N.B. : Chez les patients mentionnés précédemment, un premier facteur explique l'apparition du contenu de la croyance délirante. Selon, Coltheart (2007), le dernier cas (la somatoparaphrénie) apporte une autre information. L'hémisphère gauche du patient étant épargné, le déficit responsable du maintient doit résulter, comme l'hémiplégie, de la lésion de l'hémisphère droit. Ainsi les patients atteints de somatoparaphrenie auraient un hémisphère droit davantage lésé que les patient ayant seulement une hémiplégie. Cette lésion supplémentaire serait responsable du développement de la croyance délirante.


Syndrome de Fregoli

Pour le syndrome de Fregoli, l'hypothèse de Coltheart (2007) est que je sujet a une réponse du système nerveux autonome, même face à des visages inconnus. Cette réponse anormalement élevée serait responsable de la formation du contenu de la croyance.


Syndrome de Cotard

Pour Cotard, une explication du premier facteur est donnée par Ramachandran et Blakeslee, 1998 (cités par Coltheart (2007)). Ils proposent que les patients ont une réponse du système nerveux autonome diminuée pour tous les stimuli environnants, et pas juste pour les visages.

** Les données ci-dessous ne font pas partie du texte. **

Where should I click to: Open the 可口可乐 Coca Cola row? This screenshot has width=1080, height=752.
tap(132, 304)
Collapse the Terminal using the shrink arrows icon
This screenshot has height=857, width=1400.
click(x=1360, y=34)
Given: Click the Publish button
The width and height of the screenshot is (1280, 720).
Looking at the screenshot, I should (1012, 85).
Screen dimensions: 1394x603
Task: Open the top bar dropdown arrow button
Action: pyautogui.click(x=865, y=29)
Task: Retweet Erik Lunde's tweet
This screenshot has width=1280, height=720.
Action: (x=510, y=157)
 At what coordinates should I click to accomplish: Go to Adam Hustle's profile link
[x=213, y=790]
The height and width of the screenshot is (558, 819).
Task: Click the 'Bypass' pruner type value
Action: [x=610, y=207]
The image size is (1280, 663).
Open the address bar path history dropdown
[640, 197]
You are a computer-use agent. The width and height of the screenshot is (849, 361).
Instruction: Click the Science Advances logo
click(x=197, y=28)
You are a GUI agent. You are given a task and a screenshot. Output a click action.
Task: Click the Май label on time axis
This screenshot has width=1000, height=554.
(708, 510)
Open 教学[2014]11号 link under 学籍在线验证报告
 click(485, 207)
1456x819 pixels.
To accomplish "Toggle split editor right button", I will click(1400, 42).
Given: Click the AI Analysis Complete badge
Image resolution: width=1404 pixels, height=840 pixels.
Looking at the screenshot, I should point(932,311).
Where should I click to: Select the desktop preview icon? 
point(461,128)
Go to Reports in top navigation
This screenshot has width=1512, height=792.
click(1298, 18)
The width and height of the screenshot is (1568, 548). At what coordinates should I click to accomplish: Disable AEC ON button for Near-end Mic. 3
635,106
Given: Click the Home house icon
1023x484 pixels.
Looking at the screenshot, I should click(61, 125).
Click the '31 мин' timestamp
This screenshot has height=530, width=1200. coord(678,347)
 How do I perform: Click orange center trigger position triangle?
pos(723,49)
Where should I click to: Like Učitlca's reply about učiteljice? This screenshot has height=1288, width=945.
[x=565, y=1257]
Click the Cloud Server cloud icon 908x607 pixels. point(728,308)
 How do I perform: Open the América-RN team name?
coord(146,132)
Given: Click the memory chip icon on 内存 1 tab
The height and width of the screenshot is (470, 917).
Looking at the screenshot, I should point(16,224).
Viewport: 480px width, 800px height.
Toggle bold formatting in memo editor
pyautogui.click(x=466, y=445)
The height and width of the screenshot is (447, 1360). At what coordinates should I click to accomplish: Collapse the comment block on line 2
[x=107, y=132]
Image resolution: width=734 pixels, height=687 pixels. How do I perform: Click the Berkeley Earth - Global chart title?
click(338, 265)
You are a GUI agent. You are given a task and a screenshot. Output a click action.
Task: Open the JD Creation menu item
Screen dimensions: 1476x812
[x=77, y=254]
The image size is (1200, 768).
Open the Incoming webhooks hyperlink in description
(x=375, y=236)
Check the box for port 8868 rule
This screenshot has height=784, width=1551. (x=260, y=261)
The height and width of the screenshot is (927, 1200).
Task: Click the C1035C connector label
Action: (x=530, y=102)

Application au idées délirantes dans la Schizophrénie?

Par ailleurs, d'après Coltheart, Langdon et McKay, le modèle des deux facteurs s'applique également aux croyances délirantes présentes chez les personnes atteintes de Schizophrénie.

Un individu peut être atteint du syndrome de Capgras sans être Schizophrène et un individu peut être Schizophrène sans être atteint du syndrome de Capgras. Cependant, il y aurait un lien statistique entre le fait d'être schizophrène de type paranoïaque et le fait d'avoir le syndrome de Capgras. De plus, les schizophrènes présenteraient des déficits au niveau du cortex frontal droit, non retrouvées chez les individus non schizophrènes.

Les auteurs supposent que les idées délirantes de type paranoïa et grandeur observées chez les schizophrènes de type paranoïaque seraient sous-tendues, comme Capgras, par deux facteurs. Le second facteur serait commun à la Schizophrénie et au syndrome de Capgras. Pour appuyer cette hypothèse, il faudrait expliquer comment est créé le contenu des idées délirantes de types paranoïa et grandeur - ie. expliquer le premier facteur pour la Schizophrénie de type paranoïaque.